▸ Study text
------------------------
Al-Thinni last week refused to hand power to Maiteeq because of questions over his appointment, and demanded that divided lawmakers resolve the political standoff.

Thinni referred to a decision by a justice ministry legal department that ruled Maiteeq’s election early this month was illegal.

The Supreme Court was due to reconsider the case on Thursday, but before it does, Maiteeq’s allies moved Monday to impose a fait accompli.

The Grand Mufti Sheikh Sadik Al-Ghariani, known to be close to Islamist lawmakers and Maiteeq, issued a fatwa, or religious edict, urging support for Maiteeq.

Islamist militias from the Libya Shield Force were quick to respond, storming the prime minister’s office. The military move was followed by a statement by Maiteeq’s government announcing that it had taken office.

Maiteeq said in a statement that he had convened his ministers for the first time since his disputed election in May, amid an ongoing power struggle in Tripoli.

Maiteeq is Libya's fifth prime minister since dictator Muammar Qaddafi was toppled and killed in a 2011 uprising.
------------------------
▸ Exercise data
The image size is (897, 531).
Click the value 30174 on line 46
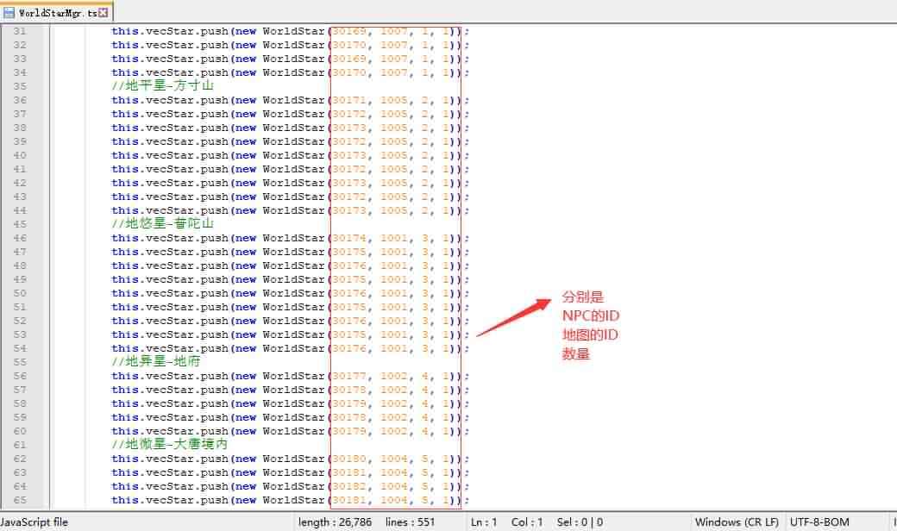coord(349,238)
------------------------
▸ What you need to do
**A.** In the text on Libya's disputed premiership, which force's Islamist militias stormed the prime minister's office?
**B.** Summarize the text on Libya's disputed premiership in two sentences.
**C.** Update the text on Libya's disputed premiership by writing out the part that opens with the words "The Grand Mufti" and closes with "a 2011 uprising.", replacing "storming" with "occupying".

▸ Per-task answers
**A.** The Libya Shield Force.

**B.** Al-Thinni refused to hand power to Maiteeq, citing a justice ministry legal department's ruling that Maiteeq's election was illegal, and the Supreme Court was due to reconsider the case on Thursday. Before then, the Grand Mufti issued a fatwa backing Maiteeq, Islamist militias from the Libya Shield Force stormed the prime minister's office, and Maiteeq's government announced that it had taken office.

**C.**
The Grand Mufti Sheikh Sadik Al-Ghariani, known to be close to Islamist lawmakers and Maiteeq, issued a fatwa, or religious edict, urging support for Maiteeq.

Islamist militias from the Libya Shield Force were quick to respond, occupying the prime minister’s office. The military move was followed by a statement by Maiteeq’s government announcing that it had taken office.

Maiteeq said in a statement that he had convened his ministers for the first time since his disputed election in May, amid an ongoing power struggle in Tripoli.

Maiteeq is Libya's fifth prime minister since dictator Muammar Qaddafi was toppled and killed in a 2011 uprising.